The publisher can do this, but it can easily avoid it too.
"Force" a broker? No, brokers only receive bytes of a record. That information would generally be done at the producer, but even then you cannot force usage of a certain serializer or message format (for the later, Confluent Server offers broker-side schema validation, but then you'd run into the issue that clients can provide fake information).
With that note, CloudEvents defines a "spec" for metadata that is recommended for each message in event driven systems.
In my opinion, best you can do is force authorization + authentication policies to track client/credentials used to access a set of topics.
OpenPolicyAgent or Apache Ranger have Kafka plugins that can assist with this
I got a streaming application which is subscribed to two topics and which publishes a topic. One subscribed Topic comes from a datasource beyond my control and gives me null values, where the shouldn't be one.
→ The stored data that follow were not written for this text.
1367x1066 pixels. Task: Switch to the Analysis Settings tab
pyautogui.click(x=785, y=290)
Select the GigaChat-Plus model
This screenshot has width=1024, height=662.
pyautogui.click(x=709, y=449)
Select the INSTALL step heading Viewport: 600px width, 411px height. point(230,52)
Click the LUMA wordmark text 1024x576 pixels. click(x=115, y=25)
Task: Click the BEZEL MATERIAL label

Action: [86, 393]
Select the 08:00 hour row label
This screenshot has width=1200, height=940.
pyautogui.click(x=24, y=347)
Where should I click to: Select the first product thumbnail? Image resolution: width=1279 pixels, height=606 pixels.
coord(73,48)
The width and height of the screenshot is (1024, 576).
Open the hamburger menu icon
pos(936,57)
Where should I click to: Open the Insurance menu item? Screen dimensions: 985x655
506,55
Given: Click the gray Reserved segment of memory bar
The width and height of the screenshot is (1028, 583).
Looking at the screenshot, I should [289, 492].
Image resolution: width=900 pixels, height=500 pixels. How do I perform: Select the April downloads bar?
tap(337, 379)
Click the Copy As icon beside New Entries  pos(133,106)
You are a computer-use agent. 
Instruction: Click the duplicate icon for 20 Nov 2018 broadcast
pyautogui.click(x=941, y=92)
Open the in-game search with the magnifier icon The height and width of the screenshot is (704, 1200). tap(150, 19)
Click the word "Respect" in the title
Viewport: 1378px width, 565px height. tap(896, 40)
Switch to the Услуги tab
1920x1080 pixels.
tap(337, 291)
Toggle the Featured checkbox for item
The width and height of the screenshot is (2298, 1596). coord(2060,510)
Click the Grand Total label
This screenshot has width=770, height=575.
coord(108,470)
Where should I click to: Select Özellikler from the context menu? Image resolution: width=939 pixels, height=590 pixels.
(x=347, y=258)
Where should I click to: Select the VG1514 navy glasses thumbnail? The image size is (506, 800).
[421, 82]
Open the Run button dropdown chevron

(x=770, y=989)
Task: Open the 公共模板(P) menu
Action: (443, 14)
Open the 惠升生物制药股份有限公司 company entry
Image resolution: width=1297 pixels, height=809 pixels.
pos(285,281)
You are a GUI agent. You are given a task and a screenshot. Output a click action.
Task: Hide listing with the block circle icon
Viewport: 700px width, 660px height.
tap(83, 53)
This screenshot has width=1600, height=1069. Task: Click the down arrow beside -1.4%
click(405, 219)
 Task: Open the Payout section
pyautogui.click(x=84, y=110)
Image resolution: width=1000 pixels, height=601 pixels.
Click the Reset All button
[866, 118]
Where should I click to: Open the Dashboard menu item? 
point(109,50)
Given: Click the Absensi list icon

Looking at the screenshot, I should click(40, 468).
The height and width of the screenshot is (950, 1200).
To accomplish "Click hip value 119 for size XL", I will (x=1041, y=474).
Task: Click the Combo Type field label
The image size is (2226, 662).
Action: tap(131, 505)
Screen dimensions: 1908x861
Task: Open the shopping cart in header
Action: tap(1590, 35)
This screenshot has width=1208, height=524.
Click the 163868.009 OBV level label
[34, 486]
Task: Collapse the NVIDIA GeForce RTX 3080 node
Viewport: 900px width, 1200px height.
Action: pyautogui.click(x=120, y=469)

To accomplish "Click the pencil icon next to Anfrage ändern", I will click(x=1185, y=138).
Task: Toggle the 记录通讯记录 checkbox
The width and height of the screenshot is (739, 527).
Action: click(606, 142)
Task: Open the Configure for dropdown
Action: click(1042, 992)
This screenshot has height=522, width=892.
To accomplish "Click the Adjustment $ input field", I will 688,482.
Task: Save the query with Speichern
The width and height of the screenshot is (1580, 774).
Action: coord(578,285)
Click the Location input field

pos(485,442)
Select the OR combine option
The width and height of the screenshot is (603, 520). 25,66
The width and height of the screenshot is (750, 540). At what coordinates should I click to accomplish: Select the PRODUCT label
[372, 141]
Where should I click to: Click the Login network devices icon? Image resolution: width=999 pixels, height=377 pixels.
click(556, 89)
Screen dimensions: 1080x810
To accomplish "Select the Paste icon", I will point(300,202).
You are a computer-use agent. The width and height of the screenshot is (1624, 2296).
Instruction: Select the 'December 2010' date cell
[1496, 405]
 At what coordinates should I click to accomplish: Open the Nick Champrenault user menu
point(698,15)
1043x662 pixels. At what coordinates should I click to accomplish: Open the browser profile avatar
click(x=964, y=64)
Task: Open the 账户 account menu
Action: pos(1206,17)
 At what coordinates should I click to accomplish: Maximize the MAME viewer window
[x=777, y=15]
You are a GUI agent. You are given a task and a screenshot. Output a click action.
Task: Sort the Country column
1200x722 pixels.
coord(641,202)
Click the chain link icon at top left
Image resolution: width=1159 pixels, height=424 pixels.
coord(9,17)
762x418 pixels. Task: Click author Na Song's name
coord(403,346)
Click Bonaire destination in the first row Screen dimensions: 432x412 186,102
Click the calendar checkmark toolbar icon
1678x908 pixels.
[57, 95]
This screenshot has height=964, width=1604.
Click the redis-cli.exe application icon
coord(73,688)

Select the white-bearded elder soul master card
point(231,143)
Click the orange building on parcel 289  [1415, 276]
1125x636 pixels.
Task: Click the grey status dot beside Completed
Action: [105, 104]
So I was thinking of implementing a NUll-Check in this Streaming-Application, but I need to know the latest published message, because at the moment the streaming-app is kind of stateless.
So I would add a statestore to the streaming-app where I can query the latest message.
Is this a legit approach? Are there other approaches to this topic beyond adding a "State" to the streaming app?
If you want to handle the possible null value within the streams app and keep track of the latest published message, then yes, adding a statestore is the appropriate thing to do.
I have an event stream that I want to publish. It's partitioned into topics, continually updates, will need to scale horizontally (and not having a SPOF is nice), and may require replaying old events in certain circumstances. All the features that seem to match Kafka's capabilities.
I want to publish this to the world through a public API that anyone can connect to and get events. Is Kafka a suitable technology for exposing as a public API?
I've read the Documentation page, but not gone any deeper yet. ACLs seem to be sensible.
My concerns
Consumers will be anywhere in the world. I can't see that being a problem seeing Kafka's architecture. The rate of messages probably won't be more than 10 per second.
Is integration with zookeeper an issue?
Are there any arguments against letting subscriber clients connect that I don't control?
Are there any arguments against letting subscriber clients connect that I don't control?
One of the issues that I would consider is possible group.id collisions.
Let's say that you have one single topic to be used by the world for consuming your messages.
Now if one of your clients has a multi-node system and wants to avoid reading the same message twice, they would set the same group.id to both nodes, forming a consumer group.
But, what if someone else in the world uses the same group.id? They would affect the first client, causing it to lose messages. There seems to be no security at that level.